- WORK ORDER
Here are some records; return them all exactly.

Recorded data
——————
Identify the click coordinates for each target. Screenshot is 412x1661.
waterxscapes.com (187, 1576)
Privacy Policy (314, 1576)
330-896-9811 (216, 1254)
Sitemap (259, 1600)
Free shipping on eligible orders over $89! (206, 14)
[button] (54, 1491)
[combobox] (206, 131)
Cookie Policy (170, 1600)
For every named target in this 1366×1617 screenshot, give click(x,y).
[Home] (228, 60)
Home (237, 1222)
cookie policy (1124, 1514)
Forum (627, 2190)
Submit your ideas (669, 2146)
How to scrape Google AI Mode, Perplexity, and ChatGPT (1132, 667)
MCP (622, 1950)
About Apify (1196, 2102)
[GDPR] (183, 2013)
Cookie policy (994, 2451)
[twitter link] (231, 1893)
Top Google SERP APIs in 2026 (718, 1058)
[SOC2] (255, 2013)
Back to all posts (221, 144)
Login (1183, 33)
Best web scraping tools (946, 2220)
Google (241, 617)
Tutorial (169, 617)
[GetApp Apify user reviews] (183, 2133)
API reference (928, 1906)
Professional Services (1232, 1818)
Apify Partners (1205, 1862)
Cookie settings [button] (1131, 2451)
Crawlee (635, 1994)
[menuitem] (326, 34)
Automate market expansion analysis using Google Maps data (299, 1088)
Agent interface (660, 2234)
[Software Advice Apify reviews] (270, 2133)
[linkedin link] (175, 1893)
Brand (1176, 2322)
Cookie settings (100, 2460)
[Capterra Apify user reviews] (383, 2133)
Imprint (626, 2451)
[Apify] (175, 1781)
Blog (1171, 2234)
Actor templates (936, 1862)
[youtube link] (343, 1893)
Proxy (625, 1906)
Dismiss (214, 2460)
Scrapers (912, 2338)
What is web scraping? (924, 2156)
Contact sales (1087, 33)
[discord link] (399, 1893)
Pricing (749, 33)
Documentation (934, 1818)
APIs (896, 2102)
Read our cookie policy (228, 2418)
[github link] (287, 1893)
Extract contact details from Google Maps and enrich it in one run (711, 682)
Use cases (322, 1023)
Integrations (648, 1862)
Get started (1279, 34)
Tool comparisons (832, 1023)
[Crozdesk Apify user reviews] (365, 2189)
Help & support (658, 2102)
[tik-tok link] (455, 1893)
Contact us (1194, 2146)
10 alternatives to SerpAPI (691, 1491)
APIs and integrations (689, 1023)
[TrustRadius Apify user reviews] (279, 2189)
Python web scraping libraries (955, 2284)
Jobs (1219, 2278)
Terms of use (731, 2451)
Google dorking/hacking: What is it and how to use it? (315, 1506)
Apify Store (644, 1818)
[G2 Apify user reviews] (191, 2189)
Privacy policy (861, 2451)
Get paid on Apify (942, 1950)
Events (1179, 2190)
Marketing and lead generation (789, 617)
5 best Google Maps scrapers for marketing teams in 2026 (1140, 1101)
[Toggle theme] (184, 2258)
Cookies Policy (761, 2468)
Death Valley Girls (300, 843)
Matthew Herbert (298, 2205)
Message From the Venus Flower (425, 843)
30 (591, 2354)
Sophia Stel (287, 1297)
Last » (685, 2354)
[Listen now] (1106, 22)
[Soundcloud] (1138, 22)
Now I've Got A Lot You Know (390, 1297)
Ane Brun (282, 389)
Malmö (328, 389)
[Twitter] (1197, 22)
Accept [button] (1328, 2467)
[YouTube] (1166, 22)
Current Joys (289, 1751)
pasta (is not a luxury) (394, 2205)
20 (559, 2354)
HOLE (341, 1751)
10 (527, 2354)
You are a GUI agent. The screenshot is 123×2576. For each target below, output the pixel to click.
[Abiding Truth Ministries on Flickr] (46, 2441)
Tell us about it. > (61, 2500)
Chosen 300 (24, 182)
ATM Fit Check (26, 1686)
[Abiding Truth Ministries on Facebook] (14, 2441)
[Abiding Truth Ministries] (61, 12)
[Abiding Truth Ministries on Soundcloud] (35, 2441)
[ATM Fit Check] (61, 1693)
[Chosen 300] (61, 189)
——————
- TASK OUTPUT
Identify the click coordinates for each target. Screenshot is 412x1661.
waterxscapes.com (187, 1576)
Privacy Policy (314, 1576)
330-896-9811 (216, 1254)
Sitemap (259, 1600)
Free shipping on eligible orders over $89! (206, 14)
[button] (54, 1491)
[combobox] (206, 131)
Cookie Policy (170, 1600)
For every named target in this 1366×1617 screenshot, give click(x,y).
[Home] (228, 60)
Home (237, 1222)
cookie policy (1124, 1514)
Forum (627, 2190)
Submit your ideas (669, 2146)
How to scrape Google AI Mode, Perplexity, and ChatGPT (1132, 667)
MCP (622, 1950)
About Apify (1196, 2102)
[GDPR] (183, 2013)
Cookie policy (994, 2451)
[twitter link] (231, 1893)
Top Google SERP APIs in 2026 (718, 1058)
[SOC2] (255, 2013)
Back to all posts (221, 144)
Login (1183, 33)
Best web scraping tools (946, 2220)
Google (241, 617)
Tutorial (169, 617)
[GetApp Apify user reviews] (183, 2133)
API reference (928, 1906)
Professional Services (1232, 1818)
Apify Partners (1205, 1862)
Cookie settings [button] (1131, 2451)
Crawlee (635, 1994)
[menuitem] (326, 34)
Automate market expansion analysis using Google Maps data (299, 1088)
Agent interface (660, 2234)
[Software Advice Apify reviews] (270, 2133)
[linkedin link] (175, 1893)
Brand (1176, 2322)
Cookie settings (100, 2460)
[Capterra Apify user reviews] (383, 2133)
Imprint (626, 2451)
[Apify] (175, 1781)
Blog (1171, 2234)
Actor templates (936, 1862)
[youtube link] (343, 1893)
Proxy (625, 1906)
Dismiss (214, 2460)
Scrapers (912, 2338)
What is web scraping? (924, 2156)
Contact sales (1087, 33)
[discord link] (399, 1893)
Pricing (749, 33)
Documentation (934, 1818)
APIs (896, 2102)
Read our cookie policy (228, 2418)
[github link] (287, 1893)
Extract contact details from Google Maps and enrich it in one run (711, 682)
Use cases (322, 1023)
Integrations (648, 1862)
Get started (1279, 34)
Tool comparisons (832, 1023)
[Crozdesk Apify user reviews] (365, 2189)
Help & support (658, 2102)
[tik-tok link] (455, 1893)
Contact us (1194, 2146)
10 alternatives to SerpAPI (691, 1491)
APIs and integrations (689, 1023)
[TrustRadius Apify user reviews] (279, 2189)
Python web scraping libraries (955, 2284)
Jobs (1219, 2278)
Terms of use (731, 2451)
Google dorking/hacking: What is it and how to use it? (315, 1506)
Apify Store (644, 1818)
[G2 Apify user reviews] (191, 2189)
Privacy policy (861, 2451)
Get paid on Apify (942, 1950)
Events (1179, 2190)
Marketing and lead generation (789, 617)
5 best Google Maps scrapers for marketing teams in 2026 (1140, 1101)
[Toggle theme] (184, 2258)
Cookies Policy (761, 2468)
Death Valley Girls (300, 843)
Matthew Herbert (298, 2205)
Message From the Venus Flower (425, 843)
30 (591, 2354)
Sophia Stel (287, 1297)
Last » (685, 2354)
[Listen now] (1106, 22)
[Soundcloud] (1138, 22)
Now I've Got A Lot You Know (390, 1297)
Ane Brun (282, 389)
Malmö (328, 389)
[Twitter] (1197, 22)
Accept [button] (1328, 2467)
[YouTube] (1166, 22)
Current Joys (289, 1751)
pasta (is not a luxury) (394, 2205)
20 (559, 2354)
HOLE (341, 1751)
10 (527, 2354)
You are a GUI agent. The screenshot is 123×2576. For each target below, output the pixel to click.
[Abiding Truth Ministries on Flickr] (46, 2441)
Tell us about it. > (61, 2500)
Chosen 300 (24, 182)
ATM Fit Check (26, 1686)
[Abiding Truth Ministries on Facebook] (14, 2441)
[Abiding Truth Ministries] (61, 12)
[Abiding Truth Ministries on Soundcloud] (35, 2441)
[ATM Fit Check] (61, 1693)
[Chosen 300] (61, 189)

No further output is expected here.